Bluetooth: Host: Fix ATT security vulnerabilities

When the client receives att error rsp, but the error code
is an illegal value, such as 0, an exception will be triggered.

gatt_read_type --> gatt_read_type_rsp --> parse_characteristic

`switch (rsp->len) {` null address access.

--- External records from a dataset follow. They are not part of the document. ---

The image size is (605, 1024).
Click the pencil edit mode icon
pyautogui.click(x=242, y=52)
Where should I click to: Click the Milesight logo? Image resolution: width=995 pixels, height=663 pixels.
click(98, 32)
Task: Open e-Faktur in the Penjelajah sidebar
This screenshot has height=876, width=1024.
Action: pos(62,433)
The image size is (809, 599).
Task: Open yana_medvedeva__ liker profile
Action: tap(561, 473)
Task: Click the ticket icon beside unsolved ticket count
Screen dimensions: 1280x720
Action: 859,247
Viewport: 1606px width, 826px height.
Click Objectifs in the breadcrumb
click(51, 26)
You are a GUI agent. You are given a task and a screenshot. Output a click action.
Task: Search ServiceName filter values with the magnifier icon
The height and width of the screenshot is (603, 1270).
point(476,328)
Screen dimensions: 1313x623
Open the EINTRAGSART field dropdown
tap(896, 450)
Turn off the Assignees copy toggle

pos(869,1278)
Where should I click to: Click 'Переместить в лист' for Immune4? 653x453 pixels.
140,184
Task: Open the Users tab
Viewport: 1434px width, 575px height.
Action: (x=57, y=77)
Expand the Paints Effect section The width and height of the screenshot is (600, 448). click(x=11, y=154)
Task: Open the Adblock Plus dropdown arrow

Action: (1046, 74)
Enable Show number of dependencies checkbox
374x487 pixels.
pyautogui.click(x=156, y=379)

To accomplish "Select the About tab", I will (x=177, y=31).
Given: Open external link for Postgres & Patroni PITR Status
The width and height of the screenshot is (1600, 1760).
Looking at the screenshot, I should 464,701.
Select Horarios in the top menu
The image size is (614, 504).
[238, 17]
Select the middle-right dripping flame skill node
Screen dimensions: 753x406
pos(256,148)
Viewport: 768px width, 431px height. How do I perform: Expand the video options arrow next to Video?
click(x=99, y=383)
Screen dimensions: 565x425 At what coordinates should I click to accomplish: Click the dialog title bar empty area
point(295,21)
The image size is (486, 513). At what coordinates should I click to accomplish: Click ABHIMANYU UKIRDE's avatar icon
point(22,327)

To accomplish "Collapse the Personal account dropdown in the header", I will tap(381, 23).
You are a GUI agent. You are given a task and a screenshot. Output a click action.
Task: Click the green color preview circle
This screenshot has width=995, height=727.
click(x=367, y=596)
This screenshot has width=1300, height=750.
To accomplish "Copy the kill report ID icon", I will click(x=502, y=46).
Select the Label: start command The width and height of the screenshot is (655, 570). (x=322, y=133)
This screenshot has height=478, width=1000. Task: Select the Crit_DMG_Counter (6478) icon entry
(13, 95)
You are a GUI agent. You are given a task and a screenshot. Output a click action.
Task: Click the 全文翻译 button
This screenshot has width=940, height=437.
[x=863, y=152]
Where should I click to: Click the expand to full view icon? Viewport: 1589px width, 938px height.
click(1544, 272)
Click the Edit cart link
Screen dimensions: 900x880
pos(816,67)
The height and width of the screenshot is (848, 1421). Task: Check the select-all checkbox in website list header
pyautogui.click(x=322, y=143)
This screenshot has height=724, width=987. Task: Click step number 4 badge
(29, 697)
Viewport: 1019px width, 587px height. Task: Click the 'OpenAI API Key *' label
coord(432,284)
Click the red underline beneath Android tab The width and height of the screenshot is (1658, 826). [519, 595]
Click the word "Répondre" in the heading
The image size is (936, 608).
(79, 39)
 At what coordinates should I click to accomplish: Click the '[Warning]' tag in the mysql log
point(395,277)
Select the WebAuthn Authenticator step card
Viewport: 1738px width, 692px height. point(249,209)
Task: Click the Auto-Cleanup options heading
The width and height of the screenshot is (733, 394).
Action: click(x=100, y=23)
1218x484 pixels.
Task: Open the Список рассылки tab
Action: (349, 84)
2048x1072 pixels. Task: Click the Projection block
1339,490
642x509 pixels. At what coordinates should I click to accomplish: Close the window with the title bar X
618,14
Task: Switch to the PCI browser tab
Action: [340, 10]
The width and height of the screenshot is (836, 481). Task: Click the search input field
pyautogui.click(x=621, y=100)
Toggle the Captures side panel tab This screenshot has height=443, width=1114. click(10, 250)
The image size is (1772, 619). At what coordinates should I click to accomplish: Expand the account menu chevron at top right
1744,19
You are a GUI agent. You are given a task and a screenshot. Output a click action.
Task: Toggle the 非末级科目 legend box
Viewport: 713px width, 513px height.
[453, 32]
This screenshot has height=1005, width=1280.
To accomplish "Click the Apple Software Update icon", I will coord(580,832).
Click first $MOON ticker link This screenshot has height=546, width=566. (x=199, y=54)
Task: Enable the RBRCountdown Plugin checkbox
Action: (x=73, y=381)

Signed-off-by: Lingao Meng <menglingao@xiaomi.com>

Author: LingaoM

subsys/bluetooth/host/att.c

@@ -2313,8 +2313,18 @@ static uint8_t att_error_rsp(struct bt_att_chan *chan, struct net_buf *buf)
 	BT_DBG("request 0x%02x handle 0x%04x error 0x%02x", rsp->request,
 	       sys_le16_to_cpu(rsp->handle), rsp->error);
 
-	/* Don't retry if there is no req pending or it has been cancelled */
-	if (!chan->req || chan->req == &cancel) {
+	/* Don't retry if there is no req pending or it has been cancelled.
+	 *
+	 * BLUETOOTH SPECIFICATION Version 5.2 [Vol 3, Part F]
+	 * page 1423:
+	 *
+	 * If an error code is received in the ATT_ERROR_RSP PDU that is not
+	 * understood by the client, for example an error code that was reserved
+	 * for future use that is now being used in a future version of the
+	 * specification, then the ATT_ERROR_RSP PDU shall still be considered to
+	 * state that the given request cannot be performed for an unknown reason.
+	 */
+	if (!chan->req || chan->req == &cancel || !rsp->error) {
 		err = BT_ATT_ERR_UNLIKELY;
 		goto done;
 	}